Graph Embeddings with Python — Core Concepts

Why graphs need embeddings

Machine learning algorithms expect fixed-size numerical inputs — feature vectors. Graphs are irregular: nodes have different numbers of neighbors, paths vary in length, and the topology encodes information that tabular features can’t capture. Graph embeddings bridge this gap by mapping each node (or edge, or subgraph) to a fixed-dimensional vector that preserves structural properties.

Once embedded, you can use standard ML tools: logistic regression for node classification, cosine similarity for link prediction, k-means for community detection.

The random walk family

DeepWalk

DeepWalk (2014) was the first influential graph embedding method. The idea is borrowed from natural language processing:

1. Perform multiple random walks from each node — like wandering randomly through the graph.
2. Treat each walk as a “sentence” where nodes are “words.”
3. Train a Word2Vec model on these sentences.

Nodes that appear in similar contexts (same walks) end up with similar vectors. If two nodes share many neighbors, they’ll show up together in walks frequently, producing close embeddings.

Node2Vec

Node2Vec (2016) extends DeepWalk with two parameters that control the walk behavior:

• p (return parameter) — How likely the walk is to backtrack. Low p means the walk tends to revisit recent nodes, emphasizing local structure.
• q (in-out parameter) — How likely the walk is to explore outward. Low q encourages exploration, capturing global community structure.

By tuning p and q, you control whether embeddings emphasize local neighborhoods (homophily) or structural roles (nodes in similar positions across different parts of the graph).

Matrix factorization methods

An alternative family decomposes the graph’s adjacency matrix (or a derived matrix like the Laplacian) into lower-rank factors:

• Laplacian Eigenmaps — Uses eigenvectors of the graph Laplacian to embed nodes. Connected nodes get close embeddings.
• GraRep — Captures k-step relationships by factorizing powers of the adjacency matrix.

These methods have solid theoretical foundations but scale poorly to millions of nodes because of the matrix decomposition cost.

Knowledge graph embeddings

For knowledge graphs with typed relationships (triples like “Einstein → born_in → Ulm”), specialized methods exist:

• TransE — Models relationships as translations in embedding space. If embedding(Einstein) + embedding(born_in) ≈ embedding(Ulm), the triple is considered valid.
• RotatE — Models relationships as rotations, handling symmetric and antisymmetric relations better than TransE.
• ComplEx — Uses complex-valued embeddings to model asymmetric relations.

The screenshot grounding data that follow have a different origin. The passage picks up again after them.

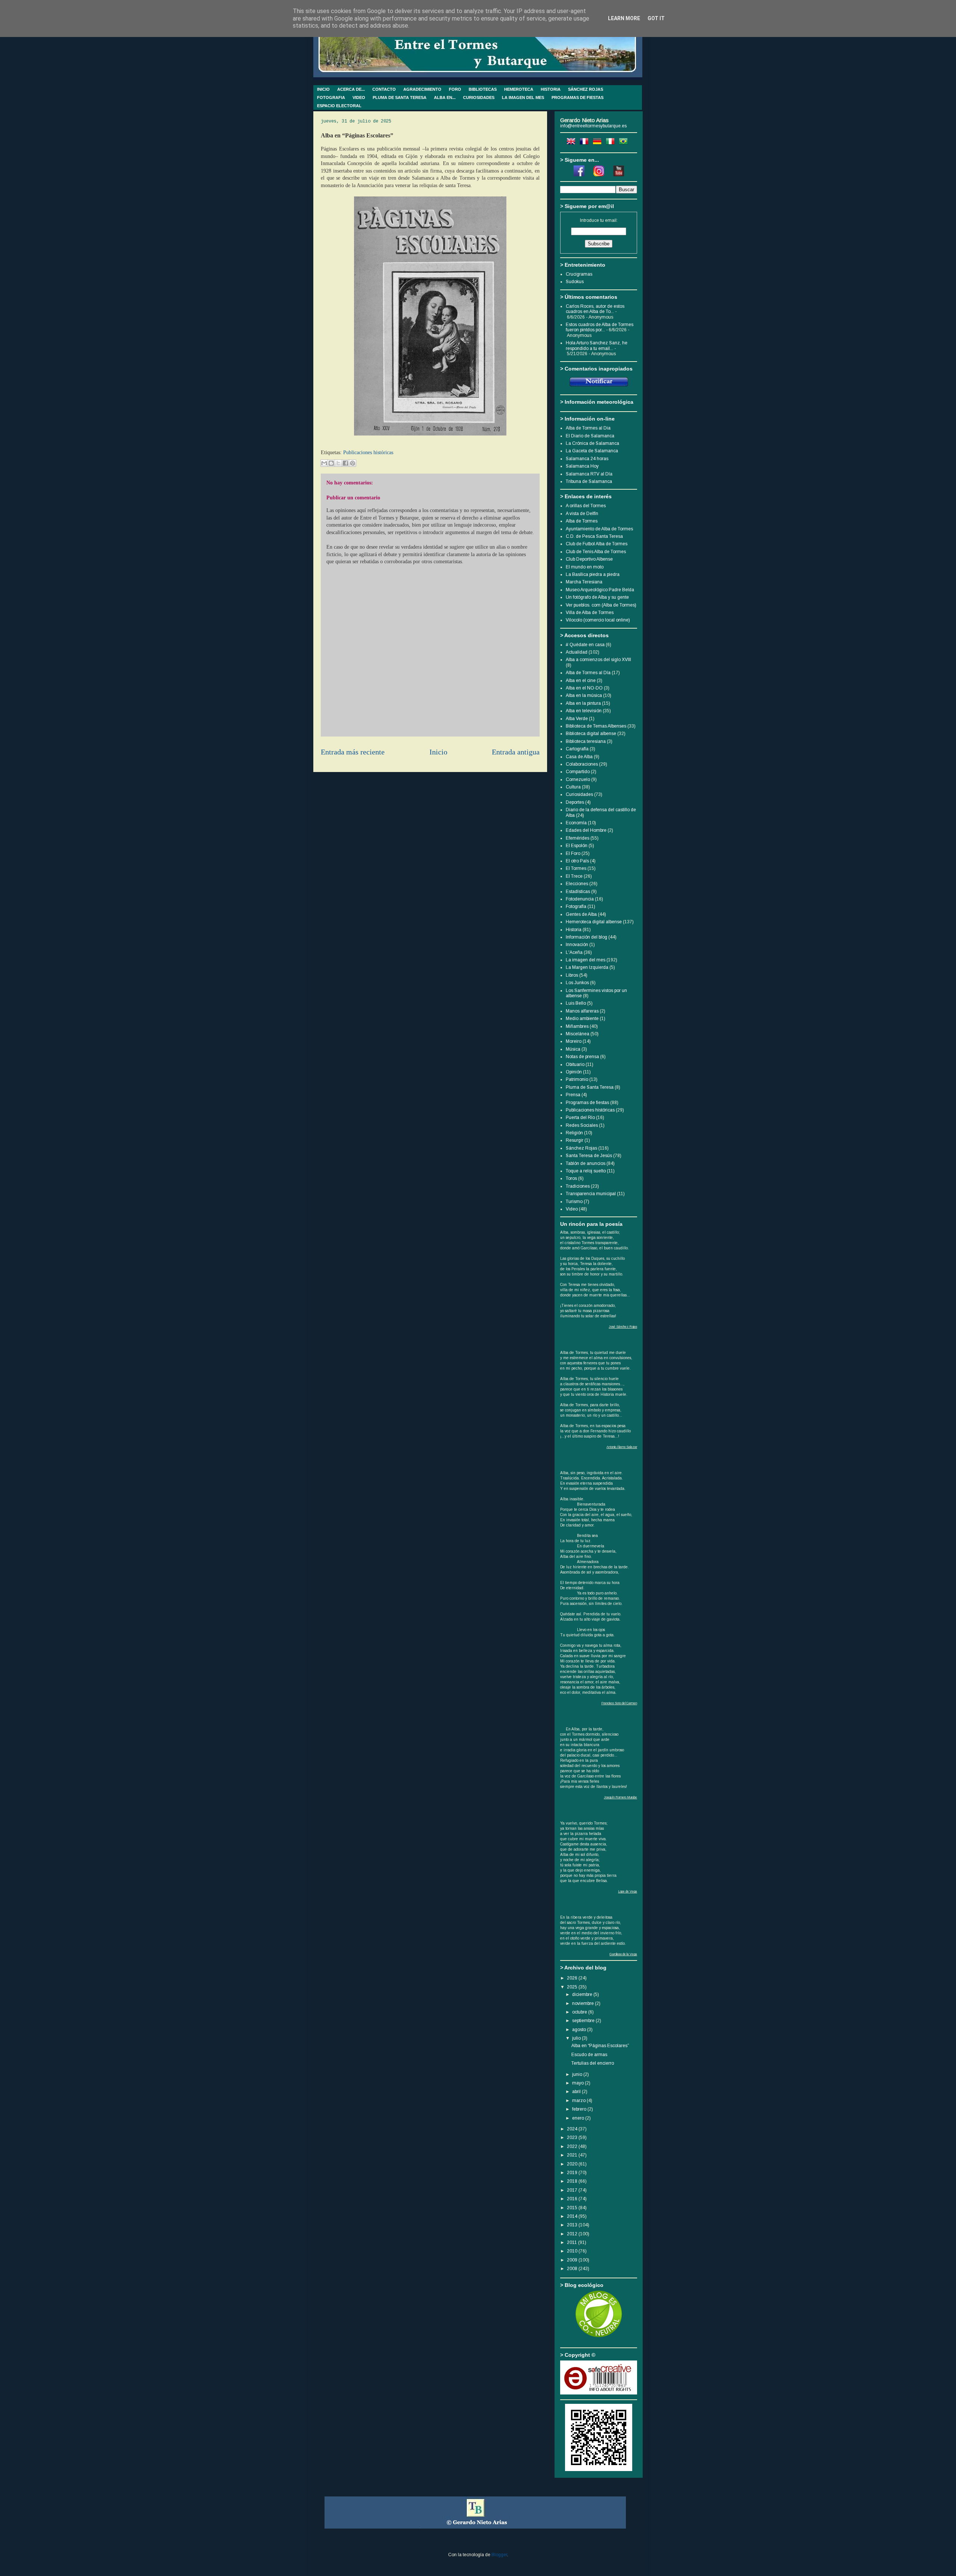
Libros (572, 975)
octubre (580, 2012)
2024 (572, 2129)
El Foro (573, 853)
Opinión (574, 1072)
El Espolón (576, 845)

These methods are critical for link prediction in knowledge graphs — predicting missing facts like “Who else was born in Ulm?”

How it works in practice

A typical workflow:

1. Load the graph — From an edge list, adjacency matrix, or database query.
2. Choose a method — Node2Vec for general graphs, TransE for knowledge graphs.
3. Set hyperparameters — Embedding dimension (typically 64-256), walk length, number of walks.
4. Train — Generate walks and train the model. Takes minutes for thousands of nodes, hours for millions.
5. Evaluate — Use the embeddings for a downstream task (classification, link prediction) and measure accuracy.

Evaluation approaches

Embeddings are only as good as their downstream performance. Common evaluation tasks:

• Node classification — Train a classifier on embeddings and labels. Accuracy measures how well embeddings capture class-relevant structure.
• Link prediction — Hide some edges, embed the remaining graph, and predict hidden edges. AUC-ROC is the standard metric.
• Visualization — Reduce embeddings to 2D with t-SNE or UMAP. If clusters align with known communities, the embeddings capture meaningful structure.

Common misconception

“Higher embedding dimensions are always better.” Beyond a point (usually 128-256 dimensions), additional dimensions capture noise rather than signal. They also increase memory usage and training time. Start with 64 dimensions and increase only if downstream metrics improve.

One thing to remember: Graph embeddings convert topology into geometry — positions in vector space — letting you apply any standard ML algorithm to graph-structured data.